To study the virology and pathogenesis of HBV infection, several animal models have been established to mimic hepatic HBV infection and the immune response against HBV (5-7). However, because HBV infection shows strict host specificity there are still significant limitations, due to the lack of immunocompetent animal models (8, 9). As a result, HBV-related research has been greatly hampered.

Several physical methods were developed for gene delivery in vivo, among which hydrodynamic injection (HI), which represents a rapid injection of a large volume of DNA through the tail vein, was the simplest and highly effective method (10, 11). The HI was used widely in multiple researches, such as gene therapy studies, gene function analyses, and establishment of animal models (12-14).

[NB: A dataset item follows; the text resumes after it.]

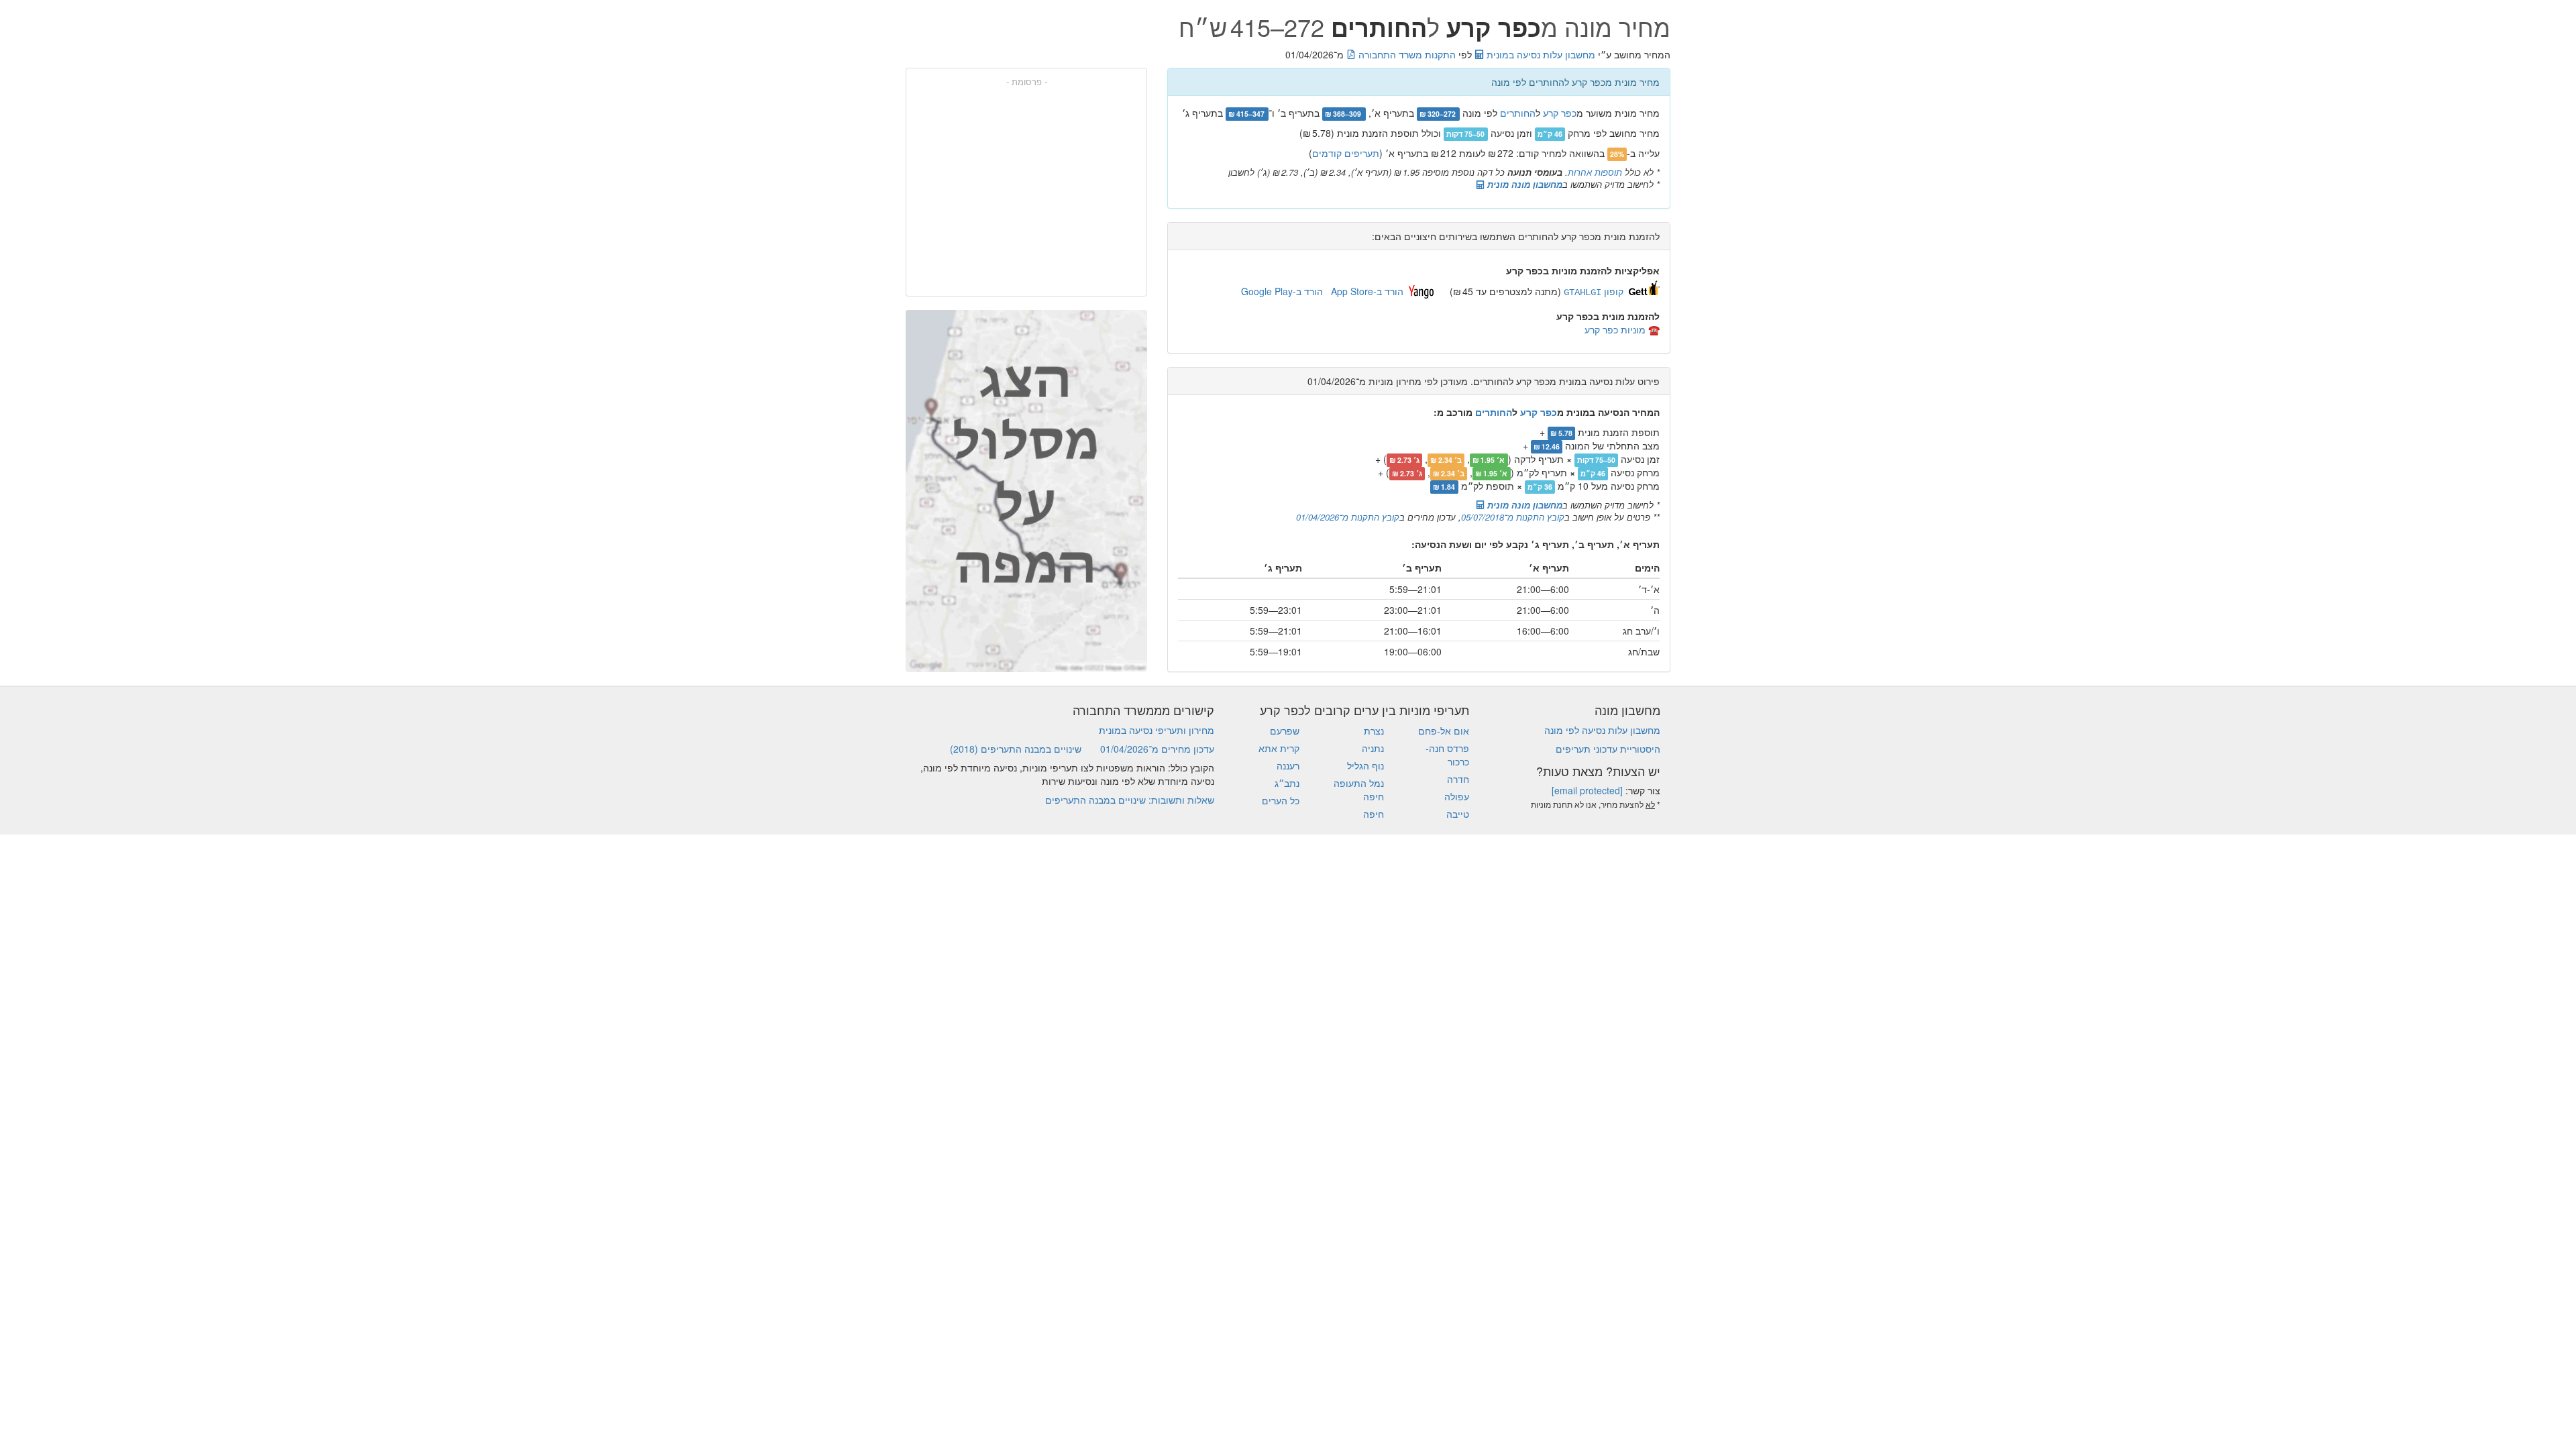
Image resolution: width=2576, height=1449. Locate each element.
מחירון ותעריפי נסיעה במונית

It was reported that a single injection of naked plasmid DNA could transfect approximately 40% of mice hepatocytes and the related protein could be expressed for up to 9 months (15, 16). Nowadays, mice transfected by HI are useful tools for studying the host immune response, the pathophysiology of HBV-related disease and several antiviral drugs, as well (17-19). Although the HBV HI mouse models of HBV genotype A and B were already established (20, 21), HBV genotype C, which is dominant in Asia, especially in China, was not.

2. Objectives

The present study aimed to establish a HBV genotype C HI mouse model with sustained HBV viremia and to demonstrate whether this mouse model could be used as a useful tool for the study of HBV infection and evaluation of antiviral medications.

3. Materials and Methods

3.1. Study Animals

Six to eight weeks old C57BL/6 male mice (from the breeding colonies of the experimental animal center, Guangdong province, China) were kept under specific-pathogen-free (SPF) conditions, in the clean rooms, at the animal center for medical experiment, liver disease key lab, 458 hospital of PLA, Guangzhou, China. These experiments were approved by the ethics review committee for animal experimentation of 458 hospital of PLA, Guangzhou, China, and were conducted according to the NIH guide for the care and use of laboratory animals (22).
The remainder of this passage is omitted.